PyArrow comes with an abstract filesystem interface, as well as concrete implementations for various storage types.

The filesystem interface provides input and output streams as well as directory operations. A simplified view of the underlying data storage is exposed. Data paths are represented as abstract paths, which are /-separated, even on Windows, and shouldn’t include special path components such as . and ... Symbolic links, if supported by the underlying storage, are automatically dereferenced. Only basic metadata about file entries, such as the file size and modification time, is made available.

Types

The core interface is represented by the base class FileSystem.

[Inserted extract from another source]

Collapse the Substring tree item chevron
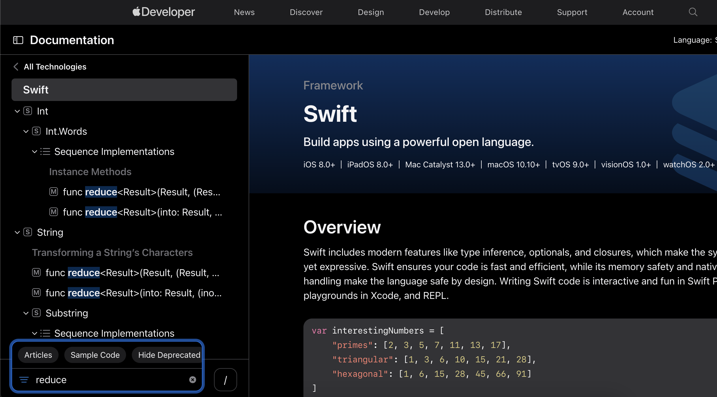This screenshot has height=397, width=717. pyautogui.click(x=26, y=313)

Concrete subclasses are available for various kinds of storage: local filesystem access, HDFS and Amazon S3-compatible storage.

Example

Assuming your S3 credentials are correctly configured (for example by setting the AWS_ACCESS_KEY_ID and AWS_SECRET_ACCESS_KEY environment variables), here is how you can read contents from a S3 bucket:

>>> from pyarrow import fs
>>> s3 = fs.S3FileSystem(region='eu-west-3')

# List all contents in a bucket, recursively
>>> s3.get_target_stats(fs.FileSelector('my-test-bucket', recursive=True))
[<FileStats for 'my-test-bucket/File1': type=FileType.File, size=10>,
 <FileStats for 'my-test-bucket/File5': type=FileType.File, size=10>,
 <FileStats for 'my-test-bucket/Dir1': type=FileType.Directory>,
 <FileStats for 'my-test-bucket/Dir2': type=FileType.Directory>,
 <FileStats for 'my-test-bucket/EmptyDir': type=FileType.Directory>,
 <FileStats for 'my-test-bucket/Dir1/File2': type=FileType.File, size=11>,
 <FileStats for 'my-test-bucket/Dir1/Subdir': type=FileType.Directory>,
 <FileStats for 'my-test-bucket/Dir2/Subdir': type=FileType.Directory>,
 <FileStats for 'my-test-bucket/Dir2/Subdir/File3': type=FileType.File, size=10>]

# Open a file for reading and download its contents
>>> f = s3.open_input_stream('my-test-bucket/Dir1/File2')
>>> f.readall()
b'some data'